_WHAT THE TASK ASKS_. Starting at the line that contains "india xxx video", write out every line to the end of the records below exactly, and leave out the pictures.

══ DATASET RECORDS ══

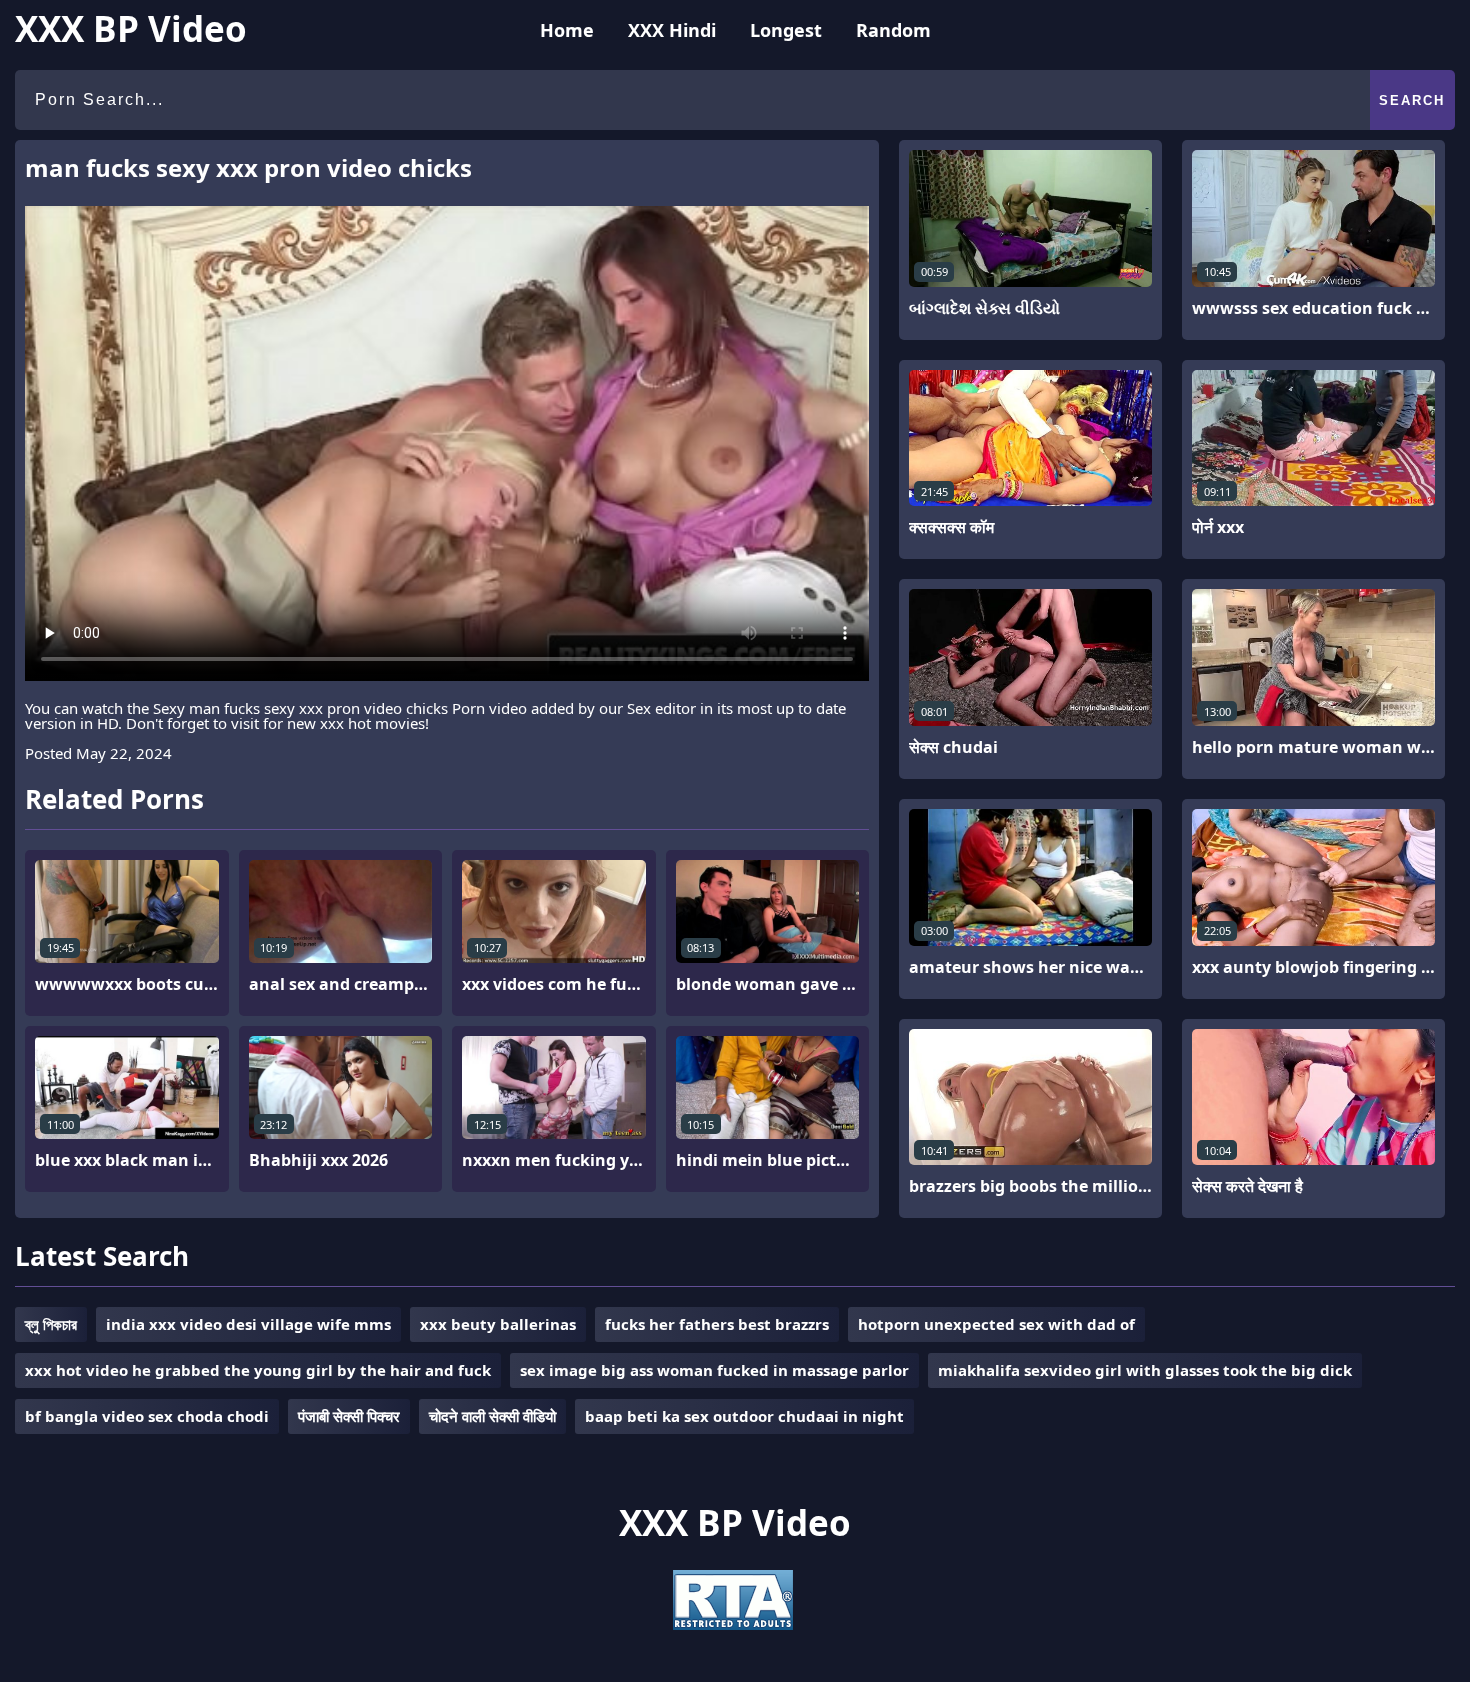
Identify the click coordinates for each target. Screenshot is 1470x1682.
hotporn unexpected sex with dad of (996, 1324)
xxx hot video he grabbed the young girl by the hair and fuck (258, 1370)
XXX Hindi (672, 30)
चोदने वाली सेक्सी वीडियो (492, 1416)
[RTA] (733, 1624)
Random (893, 30)
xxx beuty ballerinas (498, 1324)
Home (567, 30)
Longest (786, 30)
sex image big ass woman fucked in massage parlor (714, 1370)
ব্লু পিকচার (51, 1324)
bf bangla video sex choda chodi (147, 1416)
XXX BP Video (131, 28)
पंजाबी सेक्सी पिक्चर (349, 1416)
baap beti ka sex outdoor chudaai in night (744, 1416)
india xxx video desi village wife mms (248, 1324)
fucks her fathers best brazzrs (717, 1324)
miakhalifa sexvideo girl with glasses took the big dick (1145, 1370)
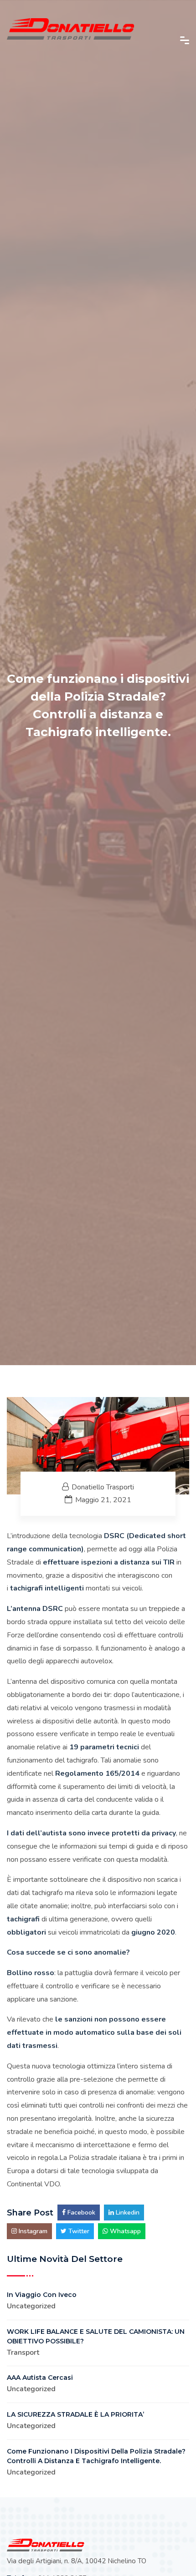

═══

_WRITTEN SOLUTION_.
india xxx video desi village wife mms (248, 1324)
fucks her fathers best brazzrs (717, 1324)
miakhalifa sexvideo girl with glasses took the big dick (1145, 1370)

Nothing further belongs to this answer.